Documentation
¶
Overview ¶
Package doctool provides document parsing tools for agents. It extracts text content from common file formats so agents can process file attachments received through messenger platforms.
Problem: Users send files (PDFs, Word docs, CSVs, config files) that agents need to read and understand. Without this tool, file content would be opaque to the agent. This package converts documents into plain text that fits within the LLM context window.
Supported formats:
- .txt, .md, .json, .yaml, .yml, .xml, .log — read as-is
- .csv — parsed into a readable markdown table
- .docx — extracted via ZIP + XML parsing (no external dependencies)
- .pdf — multi-strategy extraction: 1. pdftotext (poppler-utils) — fast, handles forms and text PDFs 2. Tesseract OCR — handles scanned/image-based PDFs 3. dslipak/pdf (pure Go) — fallback when system tools are unavailable
Safety guards:
- File size capped at 10 MB
- 30-second parse timeout (prevents hung I/O on network mounts or complex PDFs)

::::::

Work request 1:
In the doctool overview, which PDF extraction strategy serves as the fallback when system tools are unavailable?
Work request 2:
Echo everything in the doctool overview from "- .pdf — multi-strategy" down to "or complex PDFs)".

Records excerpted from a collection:
::::::

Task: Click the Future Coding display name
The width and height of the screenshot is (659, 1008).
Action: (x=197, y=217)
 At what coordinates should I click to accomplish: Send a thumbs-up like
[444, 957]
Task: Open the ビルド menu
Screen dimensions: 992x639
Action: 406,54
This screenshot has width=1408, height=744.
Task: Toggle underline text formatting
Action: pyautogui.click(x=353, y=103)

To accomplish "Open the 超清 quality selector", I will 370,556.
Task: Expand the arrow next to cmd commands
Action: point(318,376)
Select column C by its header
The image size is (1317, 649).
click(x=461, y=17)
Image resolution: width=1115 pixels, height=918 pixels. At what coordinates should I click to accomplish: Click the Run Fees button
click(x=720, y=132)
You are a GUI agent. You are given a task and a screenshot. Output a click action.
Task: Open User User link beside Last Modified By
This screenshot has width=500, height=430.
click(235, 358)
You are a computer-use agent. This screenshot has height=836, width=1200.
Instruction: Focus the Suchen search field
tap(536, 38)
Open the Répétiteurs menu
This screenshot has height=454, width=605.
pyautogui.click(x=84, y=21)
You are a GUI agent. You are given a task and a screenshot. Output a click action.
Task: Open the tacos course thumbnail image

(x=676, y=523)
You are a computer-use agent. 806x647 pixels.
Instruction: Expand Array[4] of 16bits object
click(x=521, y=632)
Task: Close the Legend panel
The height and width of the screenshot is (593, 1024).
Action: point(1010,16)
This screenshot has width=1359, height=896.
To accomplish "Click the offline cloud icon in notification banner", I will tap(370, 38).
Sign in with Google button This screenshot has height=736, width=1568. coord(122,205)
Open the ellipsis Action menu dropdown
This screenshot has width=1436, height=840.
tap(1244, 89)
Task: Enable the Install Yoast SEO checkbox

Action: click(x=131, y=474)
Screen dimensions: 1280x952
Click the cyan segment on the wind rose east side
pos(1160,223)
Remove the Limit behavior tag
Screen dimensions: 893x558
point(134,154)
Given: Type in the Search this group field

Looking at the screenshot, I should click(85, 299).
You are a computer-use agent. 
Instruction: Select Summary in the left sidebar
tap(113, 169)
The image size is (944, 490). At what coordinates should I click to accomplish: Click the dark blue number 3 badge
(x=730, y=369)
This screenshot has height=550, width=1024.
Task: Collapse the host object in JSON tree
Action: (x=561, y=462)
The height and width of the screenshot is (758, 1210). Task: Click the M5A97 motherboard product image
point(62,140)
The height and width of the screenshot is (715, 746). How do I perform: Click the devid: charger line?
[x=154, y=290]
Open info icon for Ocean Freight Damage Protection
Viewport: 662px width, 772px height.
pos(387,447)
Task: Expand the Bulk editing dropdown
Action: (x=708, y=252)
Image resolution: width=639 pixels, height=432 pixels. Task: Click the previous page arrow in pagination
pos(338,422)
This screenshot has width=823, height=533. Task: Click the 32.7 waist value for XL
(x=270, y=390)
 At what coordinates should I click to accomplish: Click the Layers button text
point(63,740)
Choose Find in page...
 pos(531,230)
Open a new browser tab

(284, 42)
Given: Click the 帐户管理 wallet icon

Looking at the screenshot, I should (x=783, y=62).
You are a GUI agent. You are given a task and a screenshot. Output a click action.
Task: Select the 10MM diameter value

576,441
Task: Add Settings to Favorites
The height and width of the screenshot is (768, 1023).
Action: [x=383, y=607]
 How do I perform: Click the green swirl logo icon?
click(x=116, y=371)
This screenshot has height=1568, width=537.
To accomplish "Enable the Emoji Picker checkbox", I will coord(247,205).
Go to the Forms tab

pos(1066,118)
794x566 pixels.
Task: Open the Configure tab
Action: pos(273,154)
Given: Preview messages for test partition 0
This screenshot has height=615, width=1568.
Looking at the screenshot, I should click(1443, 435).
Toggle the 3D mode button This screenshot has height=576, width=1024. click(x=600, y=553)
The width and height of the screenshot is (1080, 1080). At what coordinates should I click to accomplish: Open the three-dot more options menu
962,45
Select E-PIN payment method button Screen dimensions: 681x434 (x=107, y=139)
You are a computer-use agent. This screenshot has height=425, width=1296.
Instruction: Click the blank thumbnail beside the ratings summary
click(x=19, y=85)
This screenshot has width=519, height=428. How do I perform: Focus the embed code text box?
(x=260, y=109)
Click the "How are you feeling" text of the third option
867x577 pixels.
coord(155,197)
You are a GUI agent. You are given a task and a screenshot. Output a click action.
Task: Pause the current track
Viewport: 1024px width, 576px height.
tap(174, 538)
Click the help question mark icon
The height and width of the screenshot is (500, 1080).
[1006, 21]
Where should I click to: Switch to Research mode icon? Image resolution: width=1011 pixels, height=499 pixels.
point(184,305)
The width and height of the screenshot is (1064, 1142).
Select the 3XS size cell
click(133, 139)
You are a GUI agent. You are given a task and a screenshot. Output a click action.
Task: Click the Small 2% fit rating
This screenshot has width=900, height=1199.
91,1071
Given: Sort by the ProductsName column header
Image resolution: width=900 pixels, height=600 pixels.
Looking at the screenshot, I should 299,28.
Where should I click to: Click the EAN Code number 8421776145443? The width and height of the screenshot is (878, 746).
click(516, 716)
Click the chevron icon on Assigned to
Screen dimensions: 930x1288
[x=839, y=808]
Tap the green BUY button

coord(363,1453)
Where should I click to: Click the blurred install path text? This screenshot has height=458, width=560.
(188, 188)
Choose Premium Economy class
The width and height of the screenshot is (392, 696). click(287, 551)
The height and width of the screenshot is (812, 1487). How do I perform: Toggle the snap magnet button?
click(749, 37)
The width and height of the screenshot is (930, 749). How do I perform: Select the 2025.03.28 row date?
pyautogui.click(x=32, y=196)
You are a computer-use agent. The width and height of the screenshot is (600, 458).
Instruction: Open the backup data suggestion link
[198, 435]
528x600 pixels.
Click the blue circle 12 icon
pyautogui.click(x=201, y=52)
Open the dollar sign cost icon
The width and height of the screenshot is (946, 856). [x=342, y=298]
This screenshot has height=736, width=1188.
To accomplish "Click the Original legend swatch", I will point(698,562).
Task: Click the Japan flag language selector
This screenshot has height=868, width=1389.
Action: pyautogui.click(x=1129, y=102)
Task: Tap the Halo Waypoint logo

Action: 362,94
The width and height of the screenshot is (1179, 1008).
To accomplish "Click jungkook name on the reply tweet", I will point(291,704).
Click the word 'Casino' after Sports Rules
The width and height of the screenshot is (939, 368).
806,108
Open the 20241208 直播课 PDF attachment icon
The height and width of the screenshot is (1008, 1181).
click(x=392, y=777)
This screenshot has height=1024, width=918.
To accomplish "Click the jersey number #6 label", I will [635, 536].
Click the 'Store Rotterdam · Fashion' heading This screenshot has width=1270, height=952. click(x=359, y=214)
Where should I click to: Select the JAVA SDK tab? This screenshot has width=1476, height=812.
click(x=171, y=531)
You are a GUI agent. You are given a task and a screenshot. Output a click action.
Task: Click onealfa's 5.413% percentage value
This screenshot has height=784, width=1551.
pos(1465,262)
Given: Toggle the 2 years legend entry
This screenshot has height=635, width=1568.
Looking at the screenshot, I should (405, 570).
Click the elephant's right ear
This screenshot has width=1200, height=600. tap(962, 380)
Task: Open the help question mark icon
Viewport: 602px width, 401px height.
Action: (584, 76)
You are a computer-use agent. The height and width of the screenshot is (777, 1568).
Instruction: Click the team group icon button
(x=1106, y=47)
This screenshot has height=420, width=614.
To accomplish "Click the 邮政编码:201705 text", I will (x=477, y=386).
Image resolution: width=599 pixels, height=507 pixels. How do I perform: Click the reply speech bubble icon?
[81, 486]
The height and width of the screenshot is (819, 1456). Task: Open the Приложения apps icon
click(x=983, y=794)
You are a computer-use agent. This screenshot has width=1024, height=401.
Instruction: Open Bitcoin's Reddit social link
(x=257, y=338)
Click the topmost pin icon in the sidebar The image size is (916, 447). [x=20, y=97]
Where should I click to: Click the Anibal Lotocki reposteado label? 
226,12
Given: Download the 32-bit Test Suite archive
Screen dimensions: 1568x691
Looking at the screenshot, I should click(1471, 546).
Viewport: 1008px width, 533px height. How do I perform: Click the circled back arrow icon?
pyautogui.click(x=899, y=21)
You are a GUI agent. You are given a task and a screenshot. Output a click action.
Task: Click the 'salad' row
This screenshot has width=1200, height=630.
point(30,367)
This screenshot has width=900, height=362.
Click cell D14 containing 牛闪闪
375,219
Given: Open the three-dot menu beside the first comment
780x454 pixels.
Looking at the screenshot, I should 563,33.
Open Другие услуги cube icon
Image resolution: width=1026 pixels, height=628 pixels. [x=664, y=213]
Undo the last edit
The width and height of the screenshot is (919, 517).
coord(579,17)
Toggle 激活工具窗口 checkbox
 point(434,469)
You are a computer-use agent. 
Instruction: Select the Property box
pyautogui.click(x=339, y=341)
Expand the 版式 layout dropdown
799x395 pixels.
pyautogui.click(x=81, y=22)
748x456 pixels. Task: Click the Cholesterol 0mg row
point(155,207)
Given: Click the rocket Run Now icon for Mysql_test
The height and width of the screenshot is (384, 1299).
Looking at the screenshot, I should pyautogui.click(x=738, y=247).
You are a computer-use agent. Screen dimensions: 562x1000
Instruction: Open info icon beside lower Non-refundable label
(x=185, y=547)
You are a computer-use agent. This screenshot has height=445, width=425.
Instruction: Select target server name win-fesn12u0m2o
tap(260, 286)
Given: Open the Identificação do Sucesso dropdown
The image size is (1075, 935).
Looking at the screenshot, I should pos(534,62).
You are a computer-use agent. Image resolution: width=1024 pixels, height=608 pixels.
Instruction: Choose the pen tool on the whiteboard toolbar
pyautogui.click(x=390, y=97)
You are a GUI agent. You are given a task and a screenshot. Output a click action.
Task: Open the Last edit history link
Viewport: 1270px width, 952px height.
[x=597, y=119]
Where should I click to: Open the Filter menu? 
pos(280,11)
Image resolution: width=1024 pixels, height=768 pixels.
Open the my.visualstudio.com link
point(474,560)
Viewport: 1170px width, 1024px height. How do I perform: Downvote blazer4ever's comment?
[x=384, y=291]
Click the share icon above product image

::::::

Task solution 1:
dslipak/pdf (pure Go)

Task solution 2:
- .pdf — multi-strategy extraction: 1. pdftotext (poppler-utils) — fast, handles forms and text PDFs 2. Tesseract OCR — handles scanned/image-based PDFs 3. dslipak/pdf (pure Go) — fallback when system tools are unavailable
Safety guards:
- File size capped at 10 MB
- 30-second parse timeout (prevents hung I/O on network mounts or complex PDFs)